Peter Constable wrote:

From: Mark E. Shoulson [mailto:[EMAIL PROTECTED]


Actually, no: some accents go on unstressed syllables. For example, a
dehi could coexist with a qamats-qatan. Psalms 4:2 has a qamats-qatan
on the same letter as GERESH MUQDAM, as do others. Psalms 9:14 has


one


with a DEHI.  Exodus 34:11 has one with a QADMA.

But a *pair* of qamatses, one of each sort? That wouldn't happen.

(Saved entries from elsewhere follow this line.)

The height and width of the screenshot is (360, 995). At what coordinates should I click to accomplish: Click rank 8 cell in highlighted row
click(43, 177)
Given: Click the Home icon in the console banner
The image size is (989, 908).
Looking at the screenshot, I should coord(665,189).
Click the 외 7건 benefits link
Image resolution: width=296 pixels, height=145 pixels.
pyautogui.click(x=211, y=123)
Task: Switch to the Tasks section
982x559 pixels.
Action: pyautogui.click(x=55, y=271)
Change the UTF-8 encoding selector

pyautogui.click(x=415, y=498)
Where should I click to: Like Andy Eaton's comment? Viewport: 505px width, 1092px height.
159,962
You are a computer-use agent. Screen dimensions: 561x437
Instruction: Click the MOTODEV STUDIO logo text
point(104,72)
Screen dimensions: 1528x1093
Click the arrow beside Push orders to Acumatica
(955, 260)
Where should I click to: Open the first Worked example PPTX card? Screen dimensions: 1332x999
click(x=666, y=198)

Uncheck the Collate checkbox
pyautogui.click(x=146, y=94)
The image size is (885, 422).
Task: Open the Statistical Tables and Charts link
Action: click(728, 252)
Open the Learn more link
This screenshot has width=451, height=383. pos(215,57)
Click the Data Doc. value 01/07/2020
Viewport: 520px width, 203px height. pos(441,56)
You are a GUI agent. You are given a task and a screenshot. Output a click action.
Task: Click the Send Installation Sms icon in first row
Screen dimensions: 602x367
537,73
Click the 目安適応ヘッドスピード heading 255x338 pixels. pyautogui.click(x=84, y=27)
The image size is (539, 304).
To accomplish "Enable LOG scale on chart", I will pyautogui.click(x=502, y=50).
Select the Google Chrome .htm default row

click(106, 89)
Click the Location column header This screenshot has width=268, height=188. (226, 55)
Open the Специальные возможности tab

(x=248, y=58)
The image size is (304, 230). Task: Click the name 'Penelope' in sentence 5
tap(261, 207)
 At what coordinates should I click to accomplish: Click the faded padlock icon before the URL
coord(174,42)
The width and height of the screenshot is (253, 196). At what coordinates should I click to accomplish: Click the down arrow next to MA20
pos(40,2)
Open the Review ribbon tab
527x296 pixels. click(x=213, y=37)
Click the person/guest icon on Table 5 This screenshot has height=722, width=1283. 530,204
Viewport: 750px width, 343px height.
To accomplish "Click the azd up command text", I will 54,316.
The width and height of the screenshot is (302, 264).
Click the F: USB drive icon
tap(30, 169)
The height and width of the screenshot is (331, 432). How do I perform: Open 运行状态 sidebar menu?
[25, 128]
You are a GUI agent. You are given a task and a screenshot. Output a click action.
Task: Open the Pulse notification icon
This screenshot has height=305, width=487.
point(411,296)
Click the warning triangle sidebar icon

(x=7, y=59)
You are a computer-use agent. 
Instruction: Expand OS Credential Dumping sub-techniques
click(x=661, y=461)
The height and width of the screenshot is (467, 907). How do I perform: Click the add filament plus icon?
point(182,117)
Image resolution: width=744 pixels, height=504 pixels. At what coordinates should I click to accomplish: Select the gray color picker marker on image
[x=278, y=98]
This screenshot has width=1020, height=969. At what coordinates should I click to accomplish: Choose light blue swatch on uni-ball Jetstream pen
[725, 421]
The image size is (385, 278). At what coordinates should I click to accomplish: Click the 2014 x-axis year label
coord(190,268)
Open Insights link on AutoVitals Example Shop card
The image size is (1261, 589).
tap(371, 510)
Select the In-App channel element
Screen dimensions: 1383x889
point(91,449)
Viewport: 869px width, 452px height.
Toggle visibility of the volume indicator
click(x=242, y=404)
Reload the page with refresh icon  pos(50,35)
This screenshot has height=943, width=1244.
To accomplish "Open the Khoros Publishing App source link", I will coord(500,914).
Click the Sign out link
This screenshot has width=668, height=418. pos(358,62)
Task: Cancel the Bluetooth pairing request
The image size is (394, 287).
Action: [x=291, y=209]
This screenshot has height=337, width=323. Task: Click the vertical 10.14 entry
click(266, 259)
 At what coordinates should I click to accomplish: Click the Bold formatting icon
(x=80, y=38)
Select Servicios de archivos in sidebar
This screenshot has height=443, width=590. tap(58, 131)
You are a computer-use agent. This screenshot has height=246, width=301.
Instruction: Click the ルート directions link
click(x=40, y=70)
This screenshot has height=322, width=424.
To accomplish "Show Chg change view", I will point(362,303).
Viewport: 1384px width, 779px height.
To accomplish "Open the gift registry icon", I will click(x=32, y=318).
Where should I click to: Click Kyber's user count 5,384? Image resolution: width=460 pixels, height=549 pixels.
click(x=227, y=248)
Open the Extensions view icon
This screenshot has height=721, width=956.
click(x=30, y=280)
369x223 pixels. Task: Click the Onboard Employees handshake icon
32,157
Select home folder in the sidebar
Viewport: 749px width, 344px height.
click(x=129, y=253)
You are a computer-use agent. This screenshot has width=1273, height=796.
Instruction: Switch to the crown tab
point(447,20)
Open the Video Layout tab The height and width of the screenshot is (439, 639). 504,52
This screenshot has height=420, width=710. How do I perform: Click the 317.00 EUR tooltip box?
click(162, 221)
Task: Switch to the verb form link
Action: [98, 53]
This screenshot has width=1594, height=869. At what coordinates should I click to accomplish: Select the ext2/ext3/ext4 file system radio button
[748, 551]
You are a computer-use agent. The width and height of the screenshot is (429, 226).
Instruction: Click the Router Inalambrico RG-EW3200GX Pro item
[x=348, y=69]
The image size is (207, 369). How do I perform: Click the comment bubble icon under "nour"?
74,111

Precisely why assigning qamats qatan to class 18 would not be
particularly useful: it allows you to distinguish < qamats, qamats qatan


from < qamats qatan, qamats >; it does not allow you to distinguish


differently-ordered sequences of qamats qatan and any other combining
marks with a non-zero class.

Well, yeah, but why would I want to make such a distinction?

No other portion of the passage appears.